It was in 2002 when Californian-born, New Zealand local David Moskovitz sold one of the country’s earliest web technology businesses and began to use the proceeds from that sale to help develop New Zealand’s startup ecosystem.
Right now, there is also a lot of money making its way back into new New Zealand ventures from people that invested in Xero, TradeMe and other companies that have sold or listed early, which means that early stage funding is really starting to take off in a big way.
“My mission is to help young tech companies get off the ground,” says Moskovitz. “I’ve been working on that since 2002 and there’s been a lot of changes since then. I think one of the great indicators of that was when we started getting recycled money coming back into New Zealand from people who’d executed their startups overseas.”
Based in Wellington, Moskovitz says that one of the strengths of the startup ecosystem within the country is the strong community vibe it has going for it. An example he cites is Startup Weekends; even though the events are targeted at ‘newbies’ to the industry, everybody ends up attending them including seasoned entrepreneurs, investors, and those that run accelerators.
They say it takes a village to raise a startup and New Zealand prides itself (particularly in Wellington) of having a village atmosphere, meaning that everybody in the tech space knows about each other and even competitors care deeply about the people – perhaps not as deeply about their interests, but definitely each other’s well being and personal success.
“This is what makes Wellington special,” says Moskovitz. “It was one of the things that attracted me to the city when i arrived in 1982 and one of the things that really keeps me firmly rooted here”.
In regards to government policy, Moskovitz says that some of the areas that need to be looked at from a national perspective include making it easier for entrepreneurs to move around between countries – that’s both in and out of New Zealand.

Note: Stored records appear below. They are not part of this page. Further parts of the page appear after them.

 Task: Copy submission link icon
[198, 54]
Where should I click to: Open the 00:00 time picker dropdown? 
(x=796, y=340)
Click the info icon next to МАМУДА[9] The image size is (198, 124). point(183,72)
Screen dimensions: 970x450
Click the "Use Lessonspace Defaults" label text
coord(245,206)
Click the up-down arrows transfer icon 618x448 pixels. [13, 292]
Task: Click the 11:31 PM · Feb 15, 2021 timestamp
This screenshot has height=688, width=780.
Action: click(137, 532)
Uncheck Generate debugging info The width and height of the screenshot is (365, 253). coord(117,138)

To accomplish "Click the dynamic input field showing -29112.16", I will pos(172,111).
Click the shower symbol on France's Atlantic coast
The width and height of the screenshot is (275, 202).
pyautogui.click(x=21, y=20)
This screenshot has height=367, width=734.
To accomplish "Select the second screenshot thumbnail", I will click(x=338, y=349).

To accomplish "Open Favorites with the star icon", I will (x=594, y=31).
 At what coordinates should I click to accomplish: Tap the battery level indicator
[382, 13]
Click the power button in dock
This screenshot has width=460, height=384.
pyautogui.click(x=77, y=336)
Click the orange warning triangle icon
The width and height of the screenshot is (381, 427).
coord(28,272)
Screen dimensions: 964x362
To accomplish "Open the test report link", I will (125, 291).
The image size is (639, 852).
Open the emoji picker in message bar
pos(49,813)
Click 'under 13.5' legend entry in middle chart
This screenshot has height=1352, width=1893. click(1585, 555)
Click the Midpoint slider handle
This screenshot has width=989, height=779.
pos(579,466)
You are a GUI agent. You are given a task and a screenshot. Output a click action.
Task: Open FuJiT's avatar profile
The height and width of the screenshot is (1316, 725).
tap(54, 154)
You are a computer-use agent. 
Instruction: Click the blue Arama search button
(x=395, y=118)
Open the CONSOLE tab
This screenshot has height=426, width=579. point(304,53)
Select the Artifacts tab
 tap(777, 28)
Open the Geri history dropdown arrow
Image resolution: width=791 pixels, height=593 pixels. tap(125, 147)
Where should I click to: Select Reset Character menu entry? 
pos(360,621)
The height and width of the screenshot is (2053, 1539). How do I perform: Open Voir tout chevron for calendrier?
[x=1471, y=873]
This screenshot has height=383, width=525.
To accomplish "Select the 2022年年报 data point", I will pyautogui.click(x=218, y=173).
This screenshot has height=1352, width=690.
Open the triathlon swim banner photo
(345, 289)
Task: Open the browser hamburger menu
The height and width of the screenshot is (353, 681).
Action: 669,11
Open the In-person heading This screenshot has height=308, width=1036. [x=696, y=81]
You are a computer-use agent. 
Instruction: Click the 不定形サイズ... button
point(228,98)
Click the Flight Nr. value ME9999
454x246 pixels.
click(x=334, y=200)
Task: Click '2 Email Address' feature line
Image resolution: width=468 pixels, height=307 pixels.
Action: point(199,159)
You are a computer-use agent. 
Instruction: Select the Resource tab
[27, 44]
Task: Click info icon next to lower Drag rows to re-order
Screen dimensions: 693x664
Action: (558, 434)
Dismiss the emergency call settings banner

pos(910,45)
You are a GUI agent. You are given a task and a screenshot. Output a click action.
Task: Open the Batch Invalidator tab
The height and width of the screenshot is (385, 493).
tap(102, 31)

Such initiatives are already being worked on, including similar legislation around making it easier for investors to do the same.
The other area that the entire community needs to become better at is telling their story to a global audience.
“As a startup, every week that you spend focusing on a market of 4 million people is a week that you’re wasting not chasing a market of 7 billion people,” says Moskovitz.
It’s clear that for New Zealand to be a global startup competitor, founders need to attract offshore users and customers as quickly as possible, It’s easy in the short term to focus on being local, however it is critical to the success of the ecosystem for founders to recognise and focus on the global opportunity as a priority.
One thing Moskovitz believes needs to stop though is the idea of “Making Wellington the next Silicon Valley” – a thought process that seems to continue to appear in almost every city across the globe, except for Silicon Valley itself.
“I don’t want Wellington to be the next Silicon Valley,” says Moskovitz. “I want Wellington to be the next Wellington. If I wanted to be in Silicon Valley I’d move there.”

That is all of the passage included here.